Le principe pollueur-payeur est fondé sur les travaux de Pigou. Pigou en 1920 démontrait que l'existence d'effets externes nécessitait la mise en place d'un système de taxes ou de redevances. L'essence du phénomène d'externalité peut se comprendre de la façon suivante. Certaines activités induisent des nuisances (effets externes négatifs) ou des bénéfices (effets externes positifs) sur d'autres secteurs. Ces effets n'ont pas de compensation financière dans le sens où le prix de marché ne les reflète pas. Dans cette perspective, Pigou propose un traitement public de l'externalité qui devient une prérogative du législateur chargé de mettre en place un système de taxe ou de redevance devant corriger ces externalités. Ce système ouvre la porte au jeu des lobbies, dans la mesure où le niveau des taxes est fixé par négociation entre le législateur et les différentes parties concernées. Il faut attendre près de 50 ans pour que le principe de Pigou ait une traduction juridique. En 1972, le principe pollueur-payeur est pour la première fois retenu par une institution internationale, l’OCDE, légitimant ainsi les pratiques de protection publique de l’environnement qui y font référence. Le principe pollueur payeur signifie alors que le pollueur doit se voir imputer les coûts des mesures de prévention et de lutte contre la pollution décidées par les pouvoirs publics. Ceci est vrai, qu’il s’agisse de mesures de prévention, de restauration ou d’une combinaison des deux. Après son adoption par l’OCDE et la CEE, le principe pollueur payeur est retenu par le conseil de l’Europe, par la conférence pour la sécurité et la coopération en Europe (1992), puis par la commission économique pour l’Europe des Nations Unies.
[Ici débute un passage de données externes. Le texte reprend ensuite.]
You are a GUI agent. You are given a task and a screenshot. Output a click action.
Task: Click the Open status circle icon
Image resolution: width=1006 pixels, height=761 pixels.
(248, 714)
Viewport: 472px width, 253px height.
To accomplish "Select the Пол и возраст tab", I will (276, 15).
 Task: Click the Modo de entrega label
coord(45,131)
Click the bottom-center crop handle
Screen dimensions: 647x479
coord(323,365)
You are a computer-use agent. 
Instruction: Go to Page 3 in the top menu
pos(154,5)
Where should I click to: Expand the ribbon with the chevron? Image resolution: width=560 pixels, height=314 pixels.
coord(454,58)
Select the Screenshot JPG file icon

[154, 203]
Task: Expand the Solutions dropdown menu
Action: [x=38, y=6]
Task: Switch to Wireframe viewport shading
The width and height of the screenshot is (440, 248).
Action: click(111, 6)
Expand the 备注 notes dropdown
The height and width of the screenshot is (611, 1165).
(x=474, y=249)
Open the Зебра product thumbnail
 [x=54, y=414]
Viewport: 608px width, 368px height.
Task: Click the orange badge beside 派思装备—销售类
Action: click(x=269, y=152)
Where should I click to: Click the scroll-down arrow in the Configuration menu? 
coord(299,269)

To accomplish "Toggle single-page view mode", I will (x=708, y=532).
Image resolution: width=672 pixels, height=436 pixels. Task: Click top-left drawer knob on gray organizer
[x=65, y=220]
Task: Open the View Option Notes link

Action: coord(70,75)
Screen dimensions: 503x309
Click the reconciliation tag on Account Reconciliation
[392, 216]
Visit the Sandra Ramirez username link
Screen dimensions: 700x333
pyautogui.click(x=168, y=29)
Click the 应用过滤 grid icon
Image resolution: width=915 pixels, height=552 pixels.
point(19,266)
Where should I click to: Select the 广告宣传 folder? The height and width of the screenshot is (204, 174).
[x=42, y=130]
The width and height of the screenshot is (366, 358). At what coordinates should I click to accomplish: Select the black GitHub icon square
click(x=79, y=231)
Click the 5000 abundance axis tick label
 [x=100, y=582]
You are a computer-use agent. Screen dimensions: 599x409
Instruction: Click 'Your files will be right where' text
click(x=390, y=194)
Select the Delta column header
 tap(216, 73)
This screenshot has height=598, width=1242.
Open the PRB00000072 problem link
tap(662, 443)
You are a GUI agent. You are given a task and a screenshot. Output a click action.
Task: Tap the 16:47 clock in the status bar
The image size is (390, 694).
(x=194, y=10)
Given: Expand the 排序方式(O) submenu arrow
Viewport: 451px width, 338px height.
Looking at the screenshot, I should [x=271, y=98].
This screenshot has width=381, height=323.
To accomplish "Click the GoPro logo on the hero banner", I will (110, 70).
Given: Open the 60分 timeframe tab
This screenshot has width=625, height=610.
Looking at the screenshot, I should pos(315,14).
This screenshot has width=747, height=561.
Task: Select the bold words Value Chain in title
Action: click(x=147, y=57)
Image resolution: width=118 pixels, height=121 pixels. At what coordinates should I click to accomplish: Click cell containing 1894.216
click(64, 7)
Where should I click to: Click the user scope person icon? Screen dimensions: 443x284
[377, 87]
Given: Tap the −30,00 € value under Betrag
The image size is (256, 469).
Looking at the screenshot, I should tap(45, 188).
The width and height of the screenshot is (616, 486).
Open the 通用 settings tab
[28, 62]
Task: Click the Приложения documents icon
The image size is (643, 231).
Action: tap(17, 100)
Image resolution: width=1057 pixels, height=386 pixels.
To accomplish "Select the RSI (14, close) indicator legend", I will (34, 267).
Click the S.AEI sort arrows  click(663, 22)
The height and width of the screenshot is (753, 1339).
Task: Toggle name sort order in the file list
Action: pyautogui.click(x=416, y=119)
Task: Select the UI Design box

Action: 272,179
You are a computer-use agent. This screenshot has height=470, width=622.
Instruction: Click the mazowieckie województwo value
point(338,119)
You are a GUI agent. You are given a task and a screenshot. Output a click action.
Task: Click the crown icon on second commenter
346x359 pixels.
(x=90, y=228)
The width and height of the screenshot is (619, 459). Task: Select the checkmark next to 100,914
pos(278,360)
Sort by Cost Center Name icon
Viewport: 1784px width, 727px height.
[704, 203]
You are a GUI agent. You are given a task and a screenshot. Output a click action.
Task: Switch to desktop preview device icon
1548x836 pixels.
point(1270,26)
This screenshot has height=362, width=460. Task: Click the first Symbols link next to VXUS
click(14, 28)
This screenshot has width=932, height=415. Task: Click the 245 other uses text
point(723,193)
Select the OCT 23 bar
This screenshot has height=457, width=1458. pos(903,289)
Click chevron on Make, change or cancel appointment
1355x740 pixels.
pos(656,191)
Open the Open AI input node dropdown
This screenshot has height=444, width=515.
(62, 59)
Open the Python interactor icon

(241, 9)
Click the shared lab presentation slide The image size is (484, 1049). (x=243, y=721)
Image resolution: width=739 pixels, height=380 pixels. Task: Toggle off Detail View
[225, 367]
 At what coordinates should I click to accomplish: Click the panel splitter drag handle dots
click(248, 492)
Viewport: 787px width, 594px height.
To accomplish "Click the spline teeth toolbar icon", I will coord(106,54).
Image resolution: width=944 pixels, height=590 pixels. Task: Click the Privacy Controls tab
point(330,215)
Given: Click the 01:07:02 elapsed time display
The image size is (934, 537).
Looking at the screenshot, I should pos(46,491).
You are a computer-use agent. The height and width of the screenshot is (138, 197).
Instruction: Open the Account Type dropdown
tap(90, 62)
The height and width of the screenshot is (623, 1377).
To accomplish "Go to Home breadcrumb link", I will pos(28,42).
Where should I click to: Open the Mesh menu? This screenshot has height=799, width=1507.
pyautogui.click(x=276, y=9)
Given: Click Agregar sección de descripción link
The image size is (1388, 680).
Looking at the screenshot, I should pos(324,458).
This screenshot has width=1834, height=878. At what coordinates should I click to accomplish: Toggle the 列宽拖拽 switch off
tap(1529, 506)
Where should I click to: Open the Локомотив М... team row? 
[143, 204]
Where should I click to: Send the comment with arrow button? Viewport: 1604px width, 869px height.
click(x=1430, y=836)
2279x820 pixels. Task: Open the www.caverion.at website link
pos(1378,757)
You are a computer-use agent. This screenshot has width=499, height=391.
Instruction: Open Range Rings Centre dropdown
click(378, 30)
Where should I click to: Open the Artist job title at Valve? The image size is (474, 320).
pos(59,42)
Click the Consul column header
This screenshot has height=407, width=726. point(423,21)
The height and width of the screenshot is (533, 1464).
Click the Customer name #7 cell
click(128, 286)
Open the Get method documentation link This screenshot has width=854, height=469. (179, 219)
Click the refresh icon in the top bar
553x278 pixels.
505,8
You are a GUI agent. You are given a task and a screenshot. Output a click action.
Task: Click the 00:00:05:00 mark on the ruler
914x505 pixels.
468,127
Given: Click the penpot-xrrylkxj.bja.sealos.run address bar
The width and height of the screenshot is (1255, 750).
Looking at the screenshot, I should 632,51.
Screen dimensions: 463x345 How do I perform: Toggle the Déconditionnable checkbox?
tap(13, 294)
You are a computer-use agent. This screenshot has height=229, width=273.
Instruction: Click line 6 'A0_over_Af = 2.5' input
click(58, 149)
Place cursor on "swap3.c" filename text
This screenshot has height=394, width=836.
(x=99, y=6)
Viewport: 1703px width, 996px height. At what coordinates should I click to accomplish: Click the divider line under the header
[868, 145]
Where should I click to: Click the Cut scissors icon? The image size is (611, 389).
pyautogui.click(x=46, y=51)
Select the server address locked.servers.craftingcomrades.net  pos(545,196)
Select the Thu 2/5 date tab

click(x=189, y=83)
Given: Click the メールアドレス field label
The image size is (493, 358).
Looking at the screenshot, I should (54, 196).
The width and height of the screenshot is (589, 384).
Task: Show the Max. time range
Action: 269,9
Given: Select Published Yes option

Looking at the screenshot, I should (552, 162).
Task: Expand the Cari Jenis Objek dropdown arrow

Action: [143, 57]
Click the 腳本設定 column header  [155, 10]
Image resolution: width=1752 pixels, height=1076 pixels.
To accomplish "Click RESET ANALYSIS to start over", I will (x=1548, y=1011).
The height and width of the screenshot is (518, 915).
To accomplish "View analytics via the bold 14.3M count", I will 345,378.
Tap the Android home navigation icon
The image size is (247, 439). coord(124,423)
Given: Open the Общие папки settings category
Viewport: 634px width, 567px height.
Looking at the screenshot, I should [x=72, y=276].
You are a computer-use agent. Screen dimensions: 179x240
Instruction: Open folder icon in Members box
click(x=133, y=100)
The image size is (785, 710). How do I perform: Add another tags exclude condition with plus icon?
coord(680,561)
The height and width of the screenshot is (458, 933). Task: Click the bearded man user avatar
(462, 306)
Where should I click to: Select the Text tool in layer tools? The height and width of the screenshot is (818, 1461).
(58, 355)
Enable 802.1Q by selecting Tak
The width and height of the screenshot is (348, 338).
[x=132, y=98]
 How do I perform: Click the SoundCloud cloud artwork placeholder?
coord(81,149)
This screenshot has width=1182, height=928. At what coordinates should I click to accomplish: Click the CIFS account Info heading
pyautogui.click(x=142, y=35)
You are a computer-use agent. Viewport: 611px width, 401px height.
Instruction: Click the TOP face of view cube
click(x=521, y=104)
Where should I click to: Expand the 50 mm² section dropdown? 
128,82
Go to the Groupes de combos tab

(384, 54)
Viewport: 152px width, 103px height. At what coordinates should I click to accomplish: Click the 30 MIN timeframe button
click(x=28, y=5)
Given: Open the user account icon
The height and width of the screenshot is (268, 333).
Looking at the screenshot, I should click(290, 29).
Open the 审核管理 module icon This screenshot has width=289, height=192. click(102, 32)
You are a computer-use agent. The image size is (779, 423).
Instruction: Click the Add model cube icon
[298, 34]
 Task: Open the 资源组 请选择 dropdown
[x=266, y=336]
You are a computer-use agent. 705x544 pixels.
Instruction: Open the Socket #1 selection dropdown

Depuis la conférence de Rio (1992), le principe est repris dans la déclaration sur l’environnement et le développement dont le principe 16 proclame que « Les autorités nationales doivent s’efforcer de promouvoir l’internalisation des coûts de protection de l’environnement et l’utilisation d’instruments économiques compte tenu de l’idée que c’est le pollueur qui doit, en principe, assumer le coût de la pollution en ayant en vue l’intérêt du public et sans fausser le jeu du commerce international et de l’investissement ».

 

Dans le domaine des ressources en eau, la France applique ce principe depuis la création des Agences de l'eau en 1964 et la création des redevances. La réforme de la loi sur l'eau aujourd'hui renforce le principe pollueur-payeur par la création notamment de redevances nouvelles. Si ce système permettait effectivement d'assurer la préservation des ressources, cela se saurait puisque cela fait 40 ans qu'on l'applique. Au lieu de revenir sur le manque d'efficacité de ce principe, on le renforce. La situation actuelle des ressources en eau en France traduit l'échec de la politique de l'eau. Dans une perspective de responsabilisation des différents consommateurs de la ressource, seule une appropriation des ressources et la mise en place d'un marché de droits à polluer et de droits à prélever garantirait la préservation. Si cette solution, due à Coase, commence à émerger, même timidement, au niveau de la pollution de l'air, elle n'est jamais évoquée pour l'eau. On est encore loin de cette solution à l'heure où les ressources en eau sont qualifiées de patrimoine commun de la nation.

 

Mots clés : Coase, Environnement, Pigou, Principe pollueur-payeur.